[begin MATERIAL PROVIDED]

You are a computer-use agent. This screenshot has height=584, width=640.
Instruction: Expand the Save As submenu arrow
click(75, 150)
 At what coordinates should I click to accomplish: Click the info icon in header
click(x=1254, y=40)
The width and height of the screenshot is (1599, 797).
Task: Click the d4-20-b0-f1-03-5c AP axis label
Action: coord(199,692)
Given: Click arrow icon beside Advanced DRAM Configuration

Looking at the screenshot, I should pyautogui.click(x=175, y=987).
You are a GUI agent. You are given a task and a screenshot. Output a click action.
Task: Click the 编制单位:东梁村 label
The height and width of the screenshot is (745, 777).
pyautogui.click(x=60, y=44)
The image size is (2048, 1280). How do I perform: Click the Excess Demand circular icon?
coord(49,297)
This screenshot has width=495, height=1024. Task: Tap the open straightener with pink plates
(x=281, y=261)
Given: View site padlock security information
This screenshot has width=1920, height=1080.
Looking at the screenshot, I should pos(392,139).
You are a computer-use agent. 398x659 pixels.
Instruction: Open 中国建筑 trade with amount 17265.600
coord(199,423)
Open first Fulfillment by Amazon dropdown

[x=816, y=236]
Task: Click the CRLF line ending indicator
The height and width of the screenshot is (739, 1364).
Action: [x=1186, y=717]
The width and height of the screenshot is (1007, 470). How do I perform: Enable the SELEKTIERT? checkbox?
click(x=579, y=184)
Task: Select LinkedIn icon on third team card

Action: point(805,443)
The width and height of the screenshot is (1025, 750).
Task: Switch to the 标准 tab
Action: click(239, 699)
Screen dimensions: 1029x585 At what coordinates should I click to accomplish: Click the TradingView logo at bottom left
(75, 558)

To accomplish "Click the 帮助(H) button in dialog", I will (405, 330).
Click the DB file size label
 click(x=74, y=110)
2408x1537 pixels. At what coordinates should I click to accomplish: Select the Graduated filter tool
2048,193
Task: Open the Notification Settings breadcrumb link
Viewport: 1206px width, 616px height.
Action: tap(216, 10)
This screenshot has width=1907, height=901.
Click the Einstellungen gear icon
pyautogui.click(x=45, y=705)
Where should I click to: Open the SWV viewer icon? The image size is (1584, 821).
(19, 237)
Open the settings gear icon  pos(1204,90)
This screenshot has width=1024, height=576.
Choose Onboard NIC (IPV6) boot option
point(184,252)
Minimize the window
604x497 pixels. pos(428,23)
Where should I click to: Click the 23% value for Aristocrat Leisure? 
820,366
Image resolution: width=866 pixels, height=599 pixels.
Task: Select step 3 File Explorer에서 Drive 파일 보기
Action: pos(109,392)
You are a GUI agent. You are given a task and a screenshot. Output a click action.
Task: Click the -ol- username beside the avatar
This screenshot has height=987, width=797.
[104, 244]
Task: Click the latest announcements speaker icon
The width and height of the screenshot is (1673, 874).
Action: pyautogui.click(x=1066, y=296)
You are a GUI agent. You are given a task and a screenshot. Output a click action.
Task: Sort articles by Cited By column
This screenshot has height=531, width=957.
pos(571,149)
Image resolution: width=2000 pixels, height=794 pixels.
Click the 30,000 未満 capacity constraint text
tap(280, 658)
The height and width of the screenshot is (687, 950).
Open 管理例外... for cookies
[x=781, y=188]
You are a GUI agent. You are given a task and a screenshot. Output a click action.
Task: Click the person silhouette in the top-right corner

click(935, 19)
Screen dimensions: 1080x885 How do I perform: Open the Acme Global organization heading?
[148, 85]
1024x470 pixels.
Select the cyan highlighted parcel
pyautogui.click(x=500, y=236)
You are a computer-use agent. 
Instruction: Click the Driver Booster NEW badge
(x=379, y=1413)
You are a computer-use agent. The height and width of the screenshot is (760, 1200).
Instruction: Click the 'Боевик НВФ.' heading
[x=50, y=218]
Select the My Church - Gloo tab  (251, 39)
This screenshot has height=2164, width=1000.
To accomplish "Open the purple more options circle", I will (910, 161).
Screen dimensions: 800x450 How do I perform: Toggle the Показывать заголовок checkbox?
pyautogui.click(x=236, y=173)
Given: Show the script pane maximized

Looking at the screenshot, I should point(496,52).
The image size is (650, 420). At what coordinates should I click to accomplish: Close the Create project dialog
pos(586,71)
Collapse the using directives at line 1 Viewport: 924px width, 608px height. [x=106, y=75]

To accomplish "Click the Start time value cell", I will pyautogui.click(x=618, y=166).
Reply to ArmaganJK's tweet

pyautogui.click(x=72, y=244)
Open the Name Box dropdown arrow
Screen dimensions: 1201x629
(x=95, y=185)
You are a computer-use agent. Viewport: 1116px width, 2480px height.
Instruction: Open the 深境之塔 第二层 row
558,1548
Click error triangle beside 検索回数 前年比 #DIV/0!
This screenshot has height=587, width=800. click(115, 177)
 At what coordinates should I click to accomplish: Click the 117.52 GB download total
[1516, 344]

[end MATERIAL PROVIDED]

GOAL ::
Edit the data from its first line through the line containing "coord(49,297)": change "Instruction" to "Goal" and keep everything else as it is.

REPLY TO THE TASK ::
You are a computer-use agent. This screenshot has height=584, width=640.
Goal: Expand the Save As submenu arrow
click(75, 150)
 At what coordinates should I click to accomplish: Click the info icon in header
click(x=1254, y=40)
The width and height of the screenshot is (1599, 797).
Task: Click the d4-20-b0-f1-03-5c AP axis label
Action: coord(199,692)
Given: Click arrow icon beside Advanced DRAM Configuration

Looking at the screenshot, I should pyautogui.click(x=175, y=987).
You are a GUI agent. You are given a task and a screenshot. Output a click action.
Task: Click the 编制单位:东梁村 label
The height and width of the screenshot is (745, 777).
pyautogui.click(x=60, y=44)
The image size is (2048, 1280). How do I perform: Click the Excess Demand circular icon?
coord(49,297)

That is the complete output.